The U.N. population conference held in Cairo, Egypt, in 1994 published an agenda that stated that “abortion should not be promoted as a method of family planning,” says UNFPA in a recent report.

“UNFPA fully subscribes to this and does not provide support for abortion services,” the agency says. “We work to prevent abortion through family planning and to help countries provide services for women suffering from the complications of unsafe abortion.”

This report, says Smith, was “designed to secure millions of U.S. taxpayer dollars” for UNFPA. It is, he says, “a textbook example of a cover-up.”

Population Research Institute President Steven Mosher told a congressional committee in October that UNFPA “has supported the one-child policy in China from 1979. Currently, under a program begun in 1998, it operates family planning programs in 32 counties, or county-level municipalities, throughout China. The UNFPA claims that in the counties where it is active, reproductive health programs are ‘fully voluntary.'”

But Mosher testified that “we now have documentation, from on the ground in China, that its claims are completely false.”

A PRI-sponsored investigative team spent four days in China.

“On the first day of our investigation, we interviewed women in a family planning clinic about a mile from the county office of the UNFPA,” testified Josephine Guy. “We interviewed a 19-year-old there who told us she was too young to be pregnant according to the unbending family planning policy. While she was receiving a non-voluntary abortion in an adjacent room, her friends told us that she indeed desired to keep her baby, but she had no choice, since the law forbids.

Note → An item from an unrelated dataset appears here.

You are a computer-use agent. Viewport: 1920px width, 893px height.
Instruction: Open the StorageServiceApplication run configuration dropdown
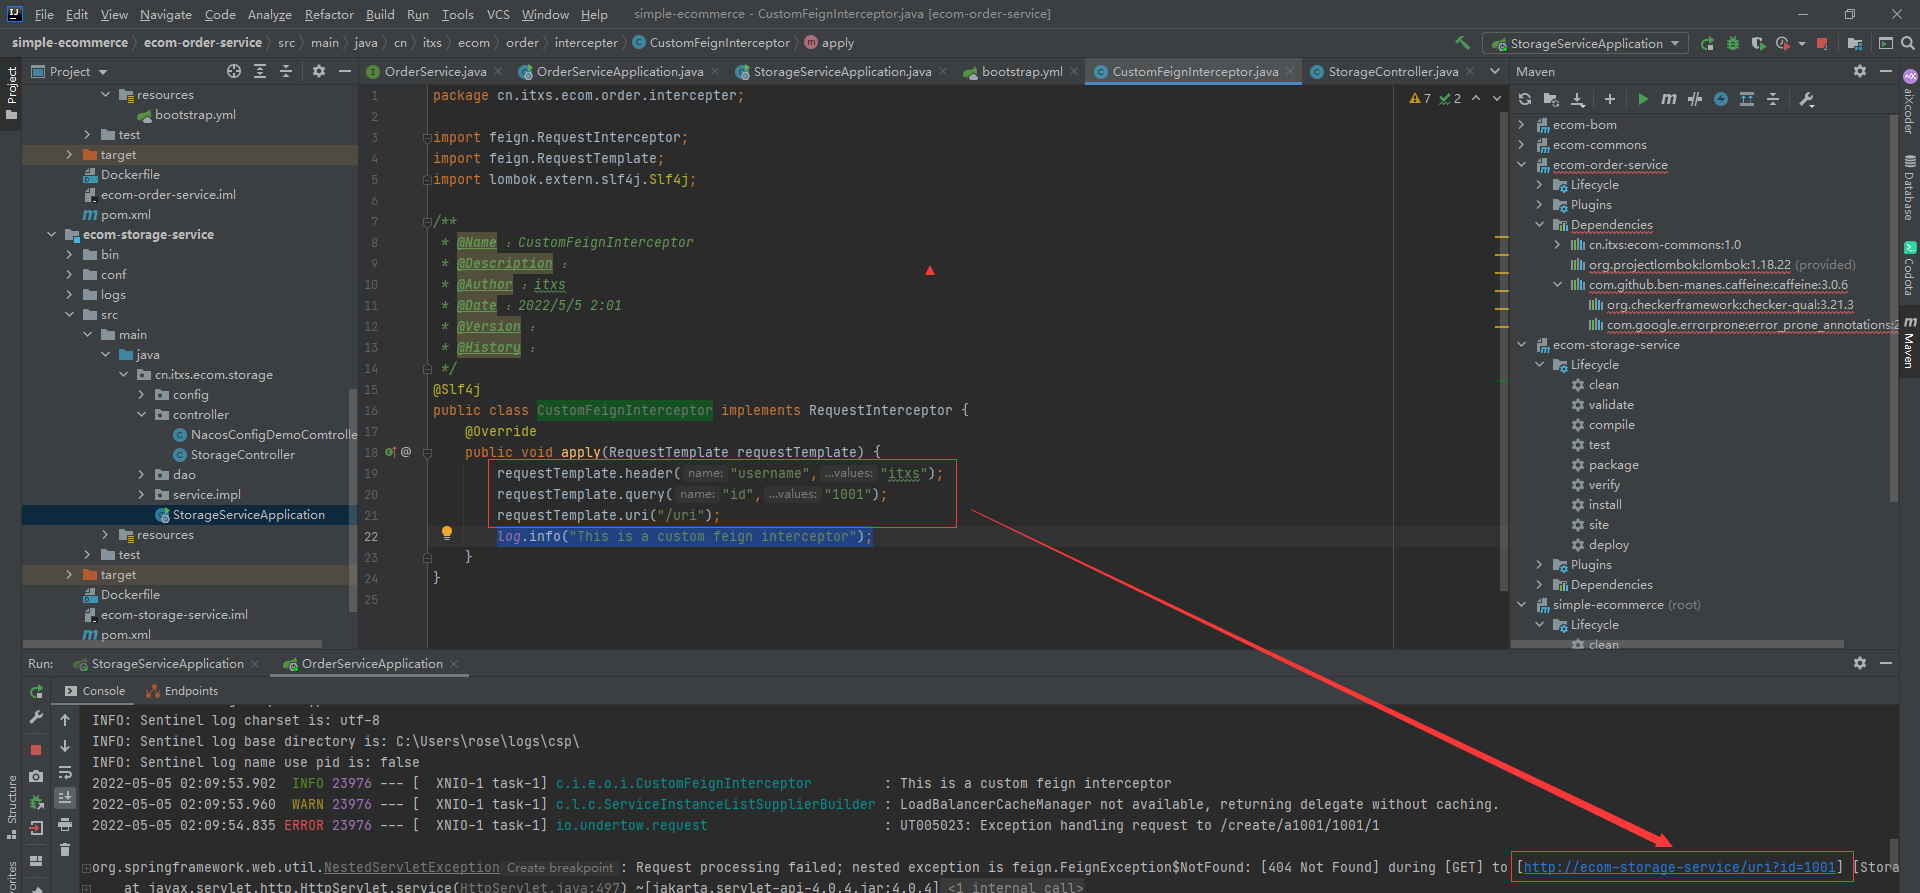1586,43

“Through discreet contact made with local officials, we located the County Government Building,” testified Guy. “Within this building, we located the Office of Family Planning. And within the Office of Family Planning, we located the UNFPA office. Through local officials, we learned the UNFPA works in and through this Office of Family Planning. We photographed the UNFPA office desk, which faces – in fact touches – a desk of the Chinese Office of Family Planning.”